1. Generate fake data from a beta distribution
2. Fit a model to that data
3. Extract (a, b) samples from the fitted model
4. Fit a second model to the (a, b) samples that captures the samples’ correlation

B) What I’d like to be able to do (with a single model):

1. Generate fake data from a beta distribution
2. Fit a (single) model to that data that captures the parameters’ correlation and that allows me to specify a prior on that correlation.

In particular, my two-model (A) code (indirectly) captures the parameters’ strong positive correlation of 0.83 (in the second model within (A)):

              mean          sd
aMu      4.3672460 0.014254404
bMu      2.2089633 0.006574057
Rho[1,2] 0.8313109 0.015791045

… whereas my single-model (B) code doesn’t:

               mean        sd
a         4.3207410 0.2802322
b         2.1848314 0.1363592
Rho[1,2] -0.1489613 0.5907234

Presumably (?) this is because in (B) I’m fitting a single (a, b) pair to all the data (albeit with uncertainty about a and b), for which parameter correlation doesn’t even make sense.

I’m not sure if my single-model “I’d like to” goal (B) makes sense, so I’m hoping for some feedback/guidance.

Here’s my (A) code:

library(rstan)
options(mc.cores = parallel::detectCores())

## A.1) Generate fake data from a beta distribution 

N = 400
beta_a = 4
beta_b = 2
betaSamps = rbeta( n=N, shape1=beta_a, shape2=beta_b )
dataListA1 = list(samp=betaSamps, N=N)

mA1 = "
data{ 
    int N; 
    vector[N] samp;
} 
parameters{ 
    real<lower = 0> a; 
    real<lower = 0> b; 
} 
model{ 
    samp ~ beta(a, b); 
    a ~ normal(2, 2); 
    b ~ normal(2, 2); 
} 
"

## A.2) Fit a model to that data

mA1Fit = stan( model_code=mA1, data=dataListA1 )

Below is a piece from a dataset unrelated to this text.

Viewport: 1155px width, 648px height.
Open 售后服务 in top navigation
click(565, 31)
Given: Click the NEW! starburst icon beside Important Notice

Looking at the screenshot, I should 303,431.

## A.3) Extract (a, b) samples from the fitted model

modelSamps = extract(mA1Fit)

## A.4) Fit a second model to the (a, b) samples that captures the samples' 
#       correlation

# No need for the full 4000 samples, so use just N
dataListA2 = list( aSamp=modelSamps$a[1:N], bSamp=modelSamps$b[1:N], 
                   N=N )

mA2 = "
data{
    int N;
    vector[N] bSamp;
    vector[N] aSamp;
}
parameters{
    real aMu;
    real bMu;
    real<lower=0> bSigma;
    real<lower=0> aSigma;
    corr_matrix[2] Rho;
}
model{
    bMu ~ normal( 3 , 2 );
    aMu ~ normal( 4 , 2 );
    bSigma ~ normal( 1, 1);
    aSigma ~ normal( 1, 1);
    Rho ~ lkj_corr( 1 );
    {
    vector[2] AB[N];
    vector[2] MU;
    MU = [ aMu , bMu ]';
    vector[2] Sigma;
    Sigma = [ aSigma , bSigma ]';
    for ( j in 1:N ) AB[j] = [ aSamp[j] , bSamp[j] ]';
    AB ~ multi_normal( MU , quad_form(Rho , diag_matrix(Sigma) ) );
    }
}
"

fitMA2 = stan( model_code=mA2, data=dataListA2 )
fitMA2Summary = summary( fitMA2, pars = c("aMu", "bMu", "Rho[1,2]") )$summary
fitMA2Summary = fitMA2Summary[, c("mean", "sd")]
print(fitMA2Summary)

And here’s my unsuccessful single-model (B) code:

## B.1) Generate fake data from a beta distribution
#       (Use data from step A1)

## B.2) Fit a model to that data that captures the parameters’ correlation and 
#       that allows me to specify a prior on that correlation. 

mB = "
data{
  int N;
  vector[N] samp;
}
parameters{
  real<lower = 0> a;
  real<lower = 0> b;
  corr_matrix[2] Rho;
}
model{
  samp ~ beta(a, b);
  Rho ~ lkj_corr( 1 );
  {
    vector[2] AB;
    vector[2] MU;
    MU = [ 4 , 3 ]';
    vector[2] Sigma;
    Sigma = [ 1 , 2 ]';
    AB = [ a , b ]';
    AB ~ multi_normal( MU , quad_form(Rho , diag_matrix(Sigma) ) );
  }
}
"

fitMB = stan( model_code=mB, data=dataListA1 )
fitMBSummary = summary( fitMB, pars=c("a", "b", "Rho[1,2]") )$summary
fitMBSummary = fitMBSummary[,c("mean", "sd")]
print(fitMBSummary)

You can avoid the need for capturing the correlation by reparameterising the beta distribution and instead fitting the sum a+b and the mean a/(a+b). This orthogonolizes the parameters and removes correlation. Within the model, you can easily derive a and b from the sum and mean in the transformed parametera block, or as local parameters in the model block. This approach should also be more efficient for Stan to sample the parameters.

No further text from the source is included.